Bu gece İstanbul ol, ince bir çarşafla ört üstümü, denizin nemi üşütmesin. Bu gece çek al beni orospuların, tinercilerin, anason kokan sokakların içinden, saçlarımı okşa yalnızca, göğsüne yatır. Bu gece İstanbul ol, Kadırga’nın bali kokan sokaklarında yürüyelim, camında Ferhat Tunç posteri asılı kahvehanesinde içelim çayımızı. Yan taraftaki kasetçide bir Ahmet Kaya şarkısı çalıyor bak, beraber dinleyelim. Bu gece İstanbul ol, kurtar beni cübbeli faşizmin gül suyu kokan sokaklarından. İstanbul ol, her saniyesini beraber yaşayalım.

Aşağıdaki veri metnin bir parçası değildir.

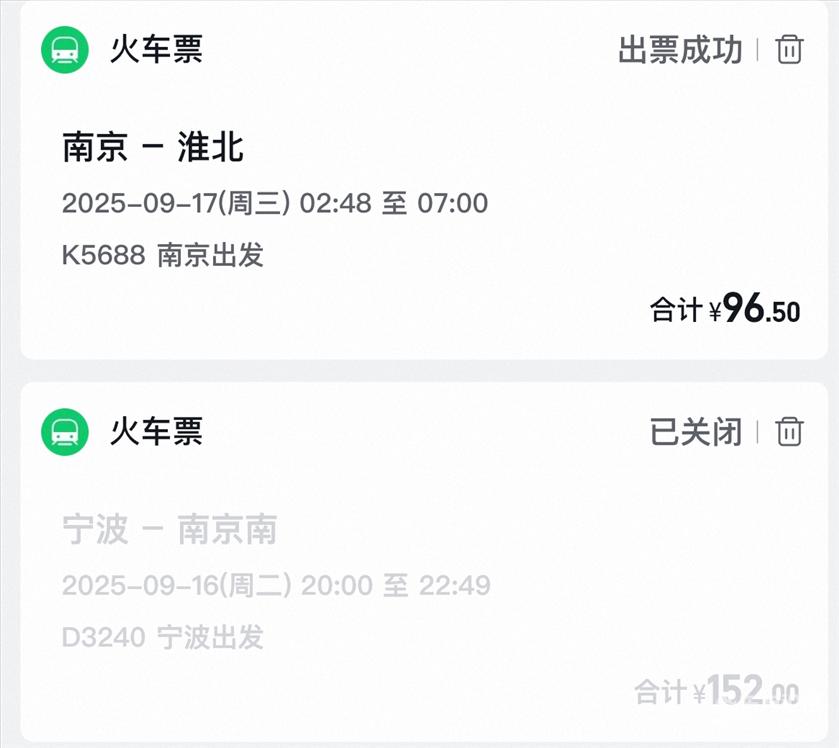Select the 宁波 departure station name
This screenshot has height=748, width=839.
[94, 529]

Eski bir otel odasında uyuyalım ya da sabahlayalım birlikte martı sesleri arasında. Henüz trafik işlemiyor ve martılar yollara konmuş, özgürlüğün tadını çıkarıyorlar bak. Deniz kokusu karışmış duman kokusuna, tiner kokusuna, bali kokusuna, egzoz kokusuna, esrar kokusuna, orospuluk kokusuna, ihbar ve ihanet kokusuna. Bu gece İstanbul ol n’olur çek al beni bu yalnızlıktan.
Bu gece İstanbul ol, beraber seyredelim Boğaz Köprüsü’nün maviden kızıla dönüşünü. Ve değişmesin artık köprünün rengi, kalsın…kızıl kalsın sonsuza dek.
Bu gece İstanbul ol, dindir bu göğsümdeki acı ağrıyı. Bu gece İstanbul ol, ört üstümü sonsuz sonsuzluğunla sevdamın. İstanbul ol n’olur, ellerimde kalsın yüreğin kıpır kıpır ve kanat dudaklarımı sabaha kadar delice. Polis sirenlerinde irkilelim yine kaçaklığımızın orta yerinde çırılçıplak. Ve usulca kapat gözlerimi, ört üstümü ve göm beni kimsesizler mezarlığına, tek başıma.
Bu gece İstanbul ol, ört üstümü gövdenle çok üşüyorum.